Colt Peddie

"eventually, you will reach the point where you are reporting to your leaders what you are doing, instead of being told constantly what you should be doing."

As part of the Teenacers’ series on how young professionals and young adults can help teens, I had the pleasure of interviewing Colten Peddie, with NutrienColten has been a Cybersecurity Analyst at Nutrien (Formerly Agrium and Potashcorp) since May of 2017. Nutrien is one of the world’s largest producers and distributors of crop nutrients for agricultural purposes such as potash, nitrogen, and phosphate, with over 20,000 employees worldwide. Prior to working at Nutrien, Colten studied Information Technology with a major in Computer Systems at SAIT. While studying at SAIT, he gained a passion for Cybersecurity, and eventually decided to pursue a career in the field. During his time at Nutrien, Colten has had the opportunity to be a youth leader within the team of analysts, assisting with co-op student hires and training. Since Cybersecurity is generally a field that has more older folks than younger student-types, it was a great honor for Colten to be able to be a part of the field at such a young age while also honing other young talent. 

From your experience, what would you say are the top 3 challenges teens or young adults face today when they enter the workforce? Can you articulate this from your industry’s / field’s perspective?

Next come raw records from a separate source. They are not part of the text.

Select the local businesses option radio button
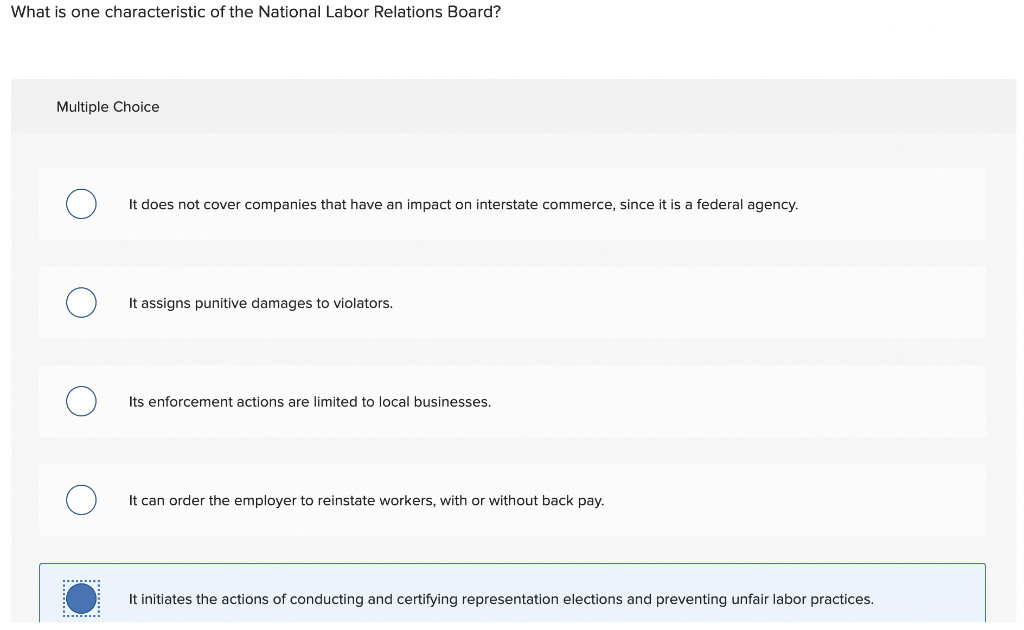The image size is (1024, 630). coord(81,401)
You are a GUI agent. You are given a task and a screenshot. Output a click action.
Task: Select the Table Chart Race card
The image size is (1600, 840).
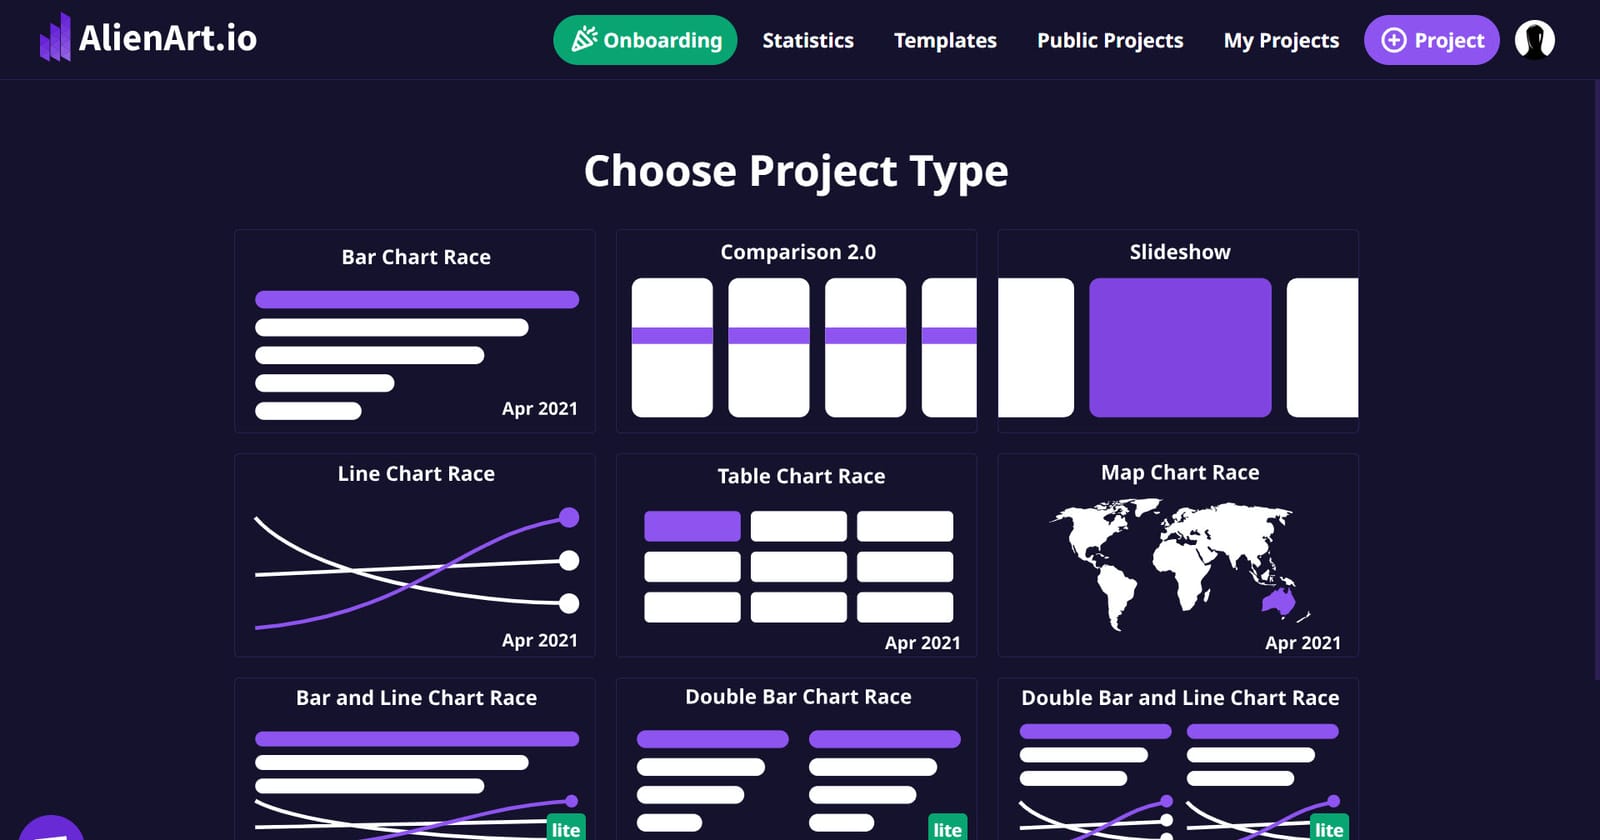[x=797, y=555]
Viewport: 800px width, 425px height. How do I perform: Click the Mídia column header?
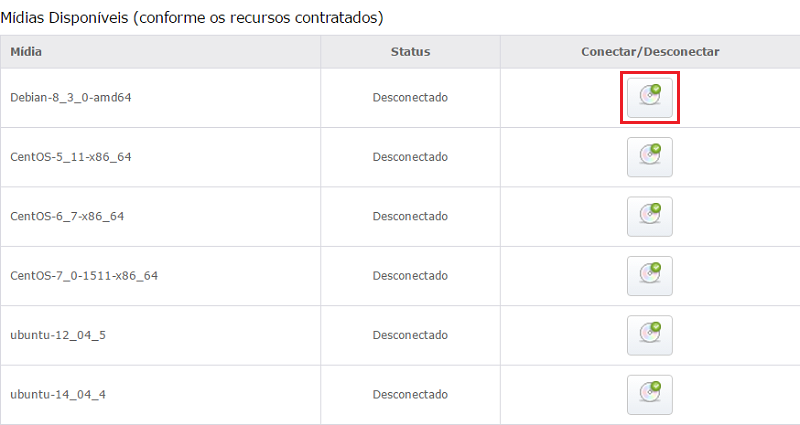(x=26, y=52)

Personally, I’d say that the top three challenges in my particular industry are as follows:

 

The barrier for entry. Since cybersecurity is such an intense field of work, it requires a high degree of knowledge and capability to learn constantly. This alone makes it difficult to break into the industry without starting at a very low level. 

 

There is not very much room for error in cybersecurity. Security operations and projects are generally very high stakes. An error can potentially cost millions of dollars, a loss in company reputation, or even the loss of a life. This makes it very hard for a newcomer to feel confident in their work, as they may feel very afraid of making mistakes. 

 

The need to be constantly learning new things to maintain relevancy. Information technology evolves at such a rapid rate, meaning that you’ll need to put in a lot of extra curricular work and training in order to stay on top of the game. This can be a turn off for some young adults looking for a job where you can utilize the same techniques for years on end. 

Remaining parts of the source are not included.